Let \(a = 0\) and \(b = \pi \), and let \(f(x) = \sin x\). We aim to show that \(f\) is concave, and notice that \[ f''(x) = - \sin x < 0 \] for all \(0 < x < \pi \), so it is concave on \((0, \pi )\).
Angles in a triangle lie within \((0, \pi )\), and they must sum up to \(\pi \).
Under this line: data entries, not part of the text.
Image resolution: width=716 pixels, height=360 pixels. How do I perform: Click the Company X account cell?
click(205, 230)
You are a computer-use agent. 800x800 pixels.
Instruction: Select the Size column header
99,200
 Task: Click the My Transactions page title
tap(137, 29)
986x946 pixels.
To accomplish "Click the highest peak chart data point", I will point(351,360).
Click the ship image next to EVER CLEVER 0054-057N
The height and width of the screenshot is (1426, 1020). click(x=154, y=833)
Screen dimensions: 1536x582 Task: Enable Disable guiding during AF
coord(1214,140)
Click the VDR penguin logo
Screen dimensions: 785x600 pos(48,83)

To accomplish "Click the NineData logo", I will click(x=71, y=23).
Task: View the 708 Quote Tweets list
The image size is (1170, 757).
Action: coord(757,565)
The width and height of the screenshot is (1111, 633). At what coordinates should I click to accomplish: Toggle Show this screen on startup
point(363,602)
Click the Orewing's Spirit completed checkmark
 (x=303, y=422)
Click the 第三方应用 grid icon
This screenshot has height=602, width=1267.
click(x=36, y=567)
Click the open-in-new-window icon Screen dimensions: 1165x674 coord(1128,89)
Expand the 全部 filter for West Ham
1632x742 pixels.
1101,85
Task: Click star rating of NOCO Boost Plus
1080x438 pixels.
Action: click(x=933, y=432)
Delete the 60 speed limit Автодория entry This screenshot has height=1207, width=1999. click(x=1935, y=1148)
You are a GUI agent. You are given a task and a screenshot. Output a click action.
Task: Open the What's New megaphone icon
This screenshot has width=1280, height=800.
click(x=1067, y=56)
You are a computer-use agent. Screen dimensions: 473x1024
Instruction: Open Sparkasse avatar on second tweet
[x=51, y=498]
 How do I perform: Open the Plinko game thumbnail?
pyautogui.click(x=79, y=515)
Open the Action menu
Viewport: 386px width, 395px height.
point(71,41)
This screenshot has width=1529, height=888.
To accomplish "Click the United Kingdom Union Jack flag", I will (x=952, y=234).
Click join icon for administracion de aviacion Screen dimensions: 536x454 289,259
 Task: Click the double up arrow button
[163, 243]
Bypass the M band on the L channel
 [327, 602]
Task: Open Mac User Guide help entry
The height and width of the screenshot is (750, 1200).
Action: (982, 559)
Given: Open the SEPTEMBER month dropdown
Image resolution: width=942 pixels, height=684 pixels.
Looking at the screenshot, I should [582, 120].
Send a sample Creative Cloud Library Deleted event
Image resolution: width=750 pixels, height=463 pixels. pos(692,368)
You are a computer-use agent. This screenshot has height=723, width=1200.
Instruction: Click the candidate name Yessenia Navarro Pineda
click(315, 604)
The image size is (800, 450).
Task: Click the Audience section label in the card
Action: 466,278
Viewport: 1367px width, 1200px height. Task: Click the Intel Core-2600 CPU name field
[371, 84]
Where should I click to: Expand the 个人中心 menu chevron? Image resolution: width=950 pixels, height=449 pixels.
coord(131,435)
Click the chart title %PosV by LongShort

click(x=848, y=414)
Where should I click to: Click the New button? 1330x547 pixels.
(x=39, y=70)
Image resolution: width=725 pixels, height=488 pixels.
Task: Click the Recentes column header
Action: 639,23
Hence, by applying the previous part, we have \[ \sin A + \sin B + \sin C \leq 3\sin \left (\frac {A + B + C}{3}\right ) = 3\sin \left (\frac {\pi }{3}\right ) = \frac {3 \sqrt {3}}{2}, \] as desired.
We keep \(a = 0\) and \(b = \pi \), and let \(f(x) = \ln \sin x\). Note that \[ f'(x) = \frac {\cos x}{\sin x} = \cot x, \] and hence \[ f''(x) = - \csc ^2 x < 0 \] which shows that \(f\) is concave on \((0, \pi )\).
Hence, \begin {align*} \ln (\sin A \sin B \sin C) & = \ln \sin A + \ln \sin B + \ln \sin C \\ & \leq 3 \ln \sin \left (\frac {A + B + C}{3}\right ) \\ & = 3 \ln \sin \left (\frac {\pi }{3}\right ) \\ & = 3 \ln \frac {\sqrt {3}}{2} \\ & = \ln \frac {3 \sqrt {3}}{8}. \end {align*}
Since \(\ln \) is a strictly increasing function, we can then conclude that \[ \sin A \sin B \sin C \leq \frac {3\sqrt {3}}{8}, \] as desired.